Notes Ona Cee Plus Plus Rdbms Api

I created this page to describe some things about a database API I've been developing at work for some time now, to answer the curiosity of another wikizen. Unfortunately, I'm not at liberty to share the code, but I've occasionally thought about starting an Open Source version.

The API is based on Tutorial D, described in TheThirdManifesto. My main goals are: An "extra credit" goal that I'd dearly like to achieve is the ability to support relation-valued attributes.

The basic approach is to supply a core system, the primary purpose of which is to allow the construction of data structures that represent types (domains), individual database values, tuples, and query expressions. A separate subsystem is responsible for translating the expression trees into DBMS queries. (Via SQL, although there's nothing inherent to the first system that mandates this.) Finally, the schema designers provide a layer on top of all this which defines types, base relations, predefined views, and data constraints that make up a specific logical schema.

The read-only part of this system is largely working as I write this (Jan 2003), although a version of our software using it hasn't been released yet.

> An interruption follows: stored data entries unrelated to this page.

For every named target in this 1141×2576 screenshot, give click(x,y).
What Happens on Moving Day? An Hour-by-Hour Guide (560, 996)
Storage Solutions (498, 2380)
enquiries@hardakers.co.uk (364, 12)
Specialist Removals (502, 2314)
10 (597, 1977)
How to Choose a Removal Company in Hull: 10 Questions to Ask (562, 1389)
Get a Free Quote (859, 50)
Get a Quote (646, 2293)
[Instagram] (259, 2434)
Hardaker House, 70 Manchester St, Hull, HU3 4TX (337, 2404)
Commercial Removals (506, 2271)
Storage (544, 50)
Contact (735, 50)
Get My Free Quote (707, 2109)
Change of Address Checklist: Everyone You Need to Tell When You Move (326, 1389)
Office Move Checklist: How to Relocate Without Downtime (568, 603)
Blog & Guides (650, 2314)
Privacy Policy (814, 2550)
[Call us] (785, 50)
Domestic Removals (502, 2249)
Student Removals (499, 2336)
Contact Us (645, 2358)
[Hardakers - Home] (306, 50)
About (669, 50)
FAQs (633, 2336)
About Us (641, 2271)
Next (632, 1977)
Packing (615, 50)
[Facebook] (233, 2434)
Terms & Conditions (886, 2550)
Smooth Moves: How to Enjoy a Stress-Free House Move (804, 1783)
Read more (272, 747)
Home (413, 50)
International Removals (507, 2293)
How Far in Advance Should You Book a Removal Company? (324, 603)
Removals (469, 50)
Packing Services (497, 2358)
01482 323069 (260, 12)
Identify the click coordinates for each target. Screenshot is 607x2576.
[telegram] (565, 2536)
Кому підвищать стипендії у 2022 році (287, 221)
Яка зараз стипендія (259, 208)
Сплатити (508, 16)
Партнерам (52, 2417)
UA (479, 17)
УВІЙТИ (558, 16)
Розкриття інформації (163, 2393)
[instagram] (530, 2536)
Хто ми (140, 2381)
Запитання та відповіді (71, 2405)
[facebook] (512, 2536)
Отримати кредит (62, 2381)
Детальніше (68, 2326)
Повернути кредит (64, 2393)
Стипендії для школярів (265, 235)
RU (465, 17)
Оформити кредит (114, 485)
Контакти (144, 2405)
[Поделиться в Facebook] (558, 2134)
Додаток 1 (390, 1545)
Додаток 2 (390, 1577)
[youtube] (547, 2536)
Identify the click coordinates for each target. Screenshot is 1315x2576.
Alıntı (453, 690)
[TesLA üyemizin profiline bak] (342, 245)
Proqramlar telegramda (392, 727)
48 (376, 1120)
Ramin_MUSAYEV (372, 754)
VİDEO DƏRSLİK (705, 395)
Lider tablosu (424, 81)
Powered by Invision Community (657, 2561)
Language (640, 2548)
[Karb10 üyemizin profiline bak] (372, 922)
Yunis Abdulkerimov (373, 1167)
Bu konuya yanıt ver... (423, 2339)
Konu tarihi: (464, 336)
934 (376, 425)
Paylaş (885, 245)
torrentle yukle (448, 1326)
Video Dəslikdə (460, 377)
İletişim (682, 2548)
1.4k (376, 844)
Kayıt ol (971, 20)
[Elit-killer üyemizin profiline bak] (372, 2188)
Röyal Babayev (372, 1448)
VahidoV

To give a flavor of what C++ application code ends up looking like, here's an example off the top of my head showing the definition and processing of a query. This would make more sense if I provided information on the example schema, but use your imagination:

  void PrintEmployeeProjectManagers?(CDatabase& db)
  {
	CTupleList tl(db["Employees"]
		  .Join("Projects")
		  .Join(db["Employees"]
			.Rename("ID", "ManagerID")
			.Rename("Name", "ManagerName?"))
		  .DropAllBut?(attr("Name") | attr("ManagerName?")));
	for (CTupleList::iterator i = tl.begin(); i != tl.end(); ++i)
	std::cout << (*i)["Name"] << "  " << (*i)["ManagerName?"] << std::endl;
  }

The joins are, implicitly, inner joins. Outer joins are also supported, but since the system does not support null attribute states, the syntax for outer joins is a little more complicated and requires the expression to supply default values.

What about just supplying blanks for strings and 0's for numbers? Such defaults could be in a system table so that things like default dates can also be supplied. It could be a cluttery mess to supply defaults to each column.

That could be added as an enhancement, true. I'll think about it. But in general, when you're forming the outer join, you do need to be able to specify the defaults you'd like to see in that particular view. What you want will depend on the purpose of your view.

Joins are performed on like-named attributes, which must have compatible types - there is nothing akin to the ON clause of SQL. Obviously, careful naming of attributes in the database schema can make the writing of typical query expressions very easy.

This could hamper CalculatedRelations, I would note.

But it doesn't, because of the Rename operator. It can be used to make attribute names match up if they don't a priori. (See the example above.) By naming attributes that mean the same thing in different tables the same, the most commonly used joins become easy, but unanticipated joins are not at all hard. Provided you've got a description of the schema in front of you, that is.

Also, you could use a Cartesian join with an equality requirement between any two attributes to get the same effect. (The algebra isn't as redundant as SQL, but does contain some redundancies.) This is logically equivalent, although in the current implementation the difference will unfortunately propagate to the SQL, where some SQL engines will incur a performance penalty for the construct.

Addressing attributes using strings for the names, rather than treating them as members of classes, is less than ideal, but the system unfortunately is predicated on dynamic typing of relations and tuples. To do otherwise might be possible using advanced template techniques, but would be very difficult, since most query expressions would give rise to new, implied types of relations and tuples.

The hairiest part of the current implementation is, by far, the SQL generator. Jet's SQL dialect has many odd limitations and quirks that must be worked around in various ways. It is certainly possible at the moment to write queries that will produce an exception instead of an SQL string, but my users haven't discovered any of those recently. :-)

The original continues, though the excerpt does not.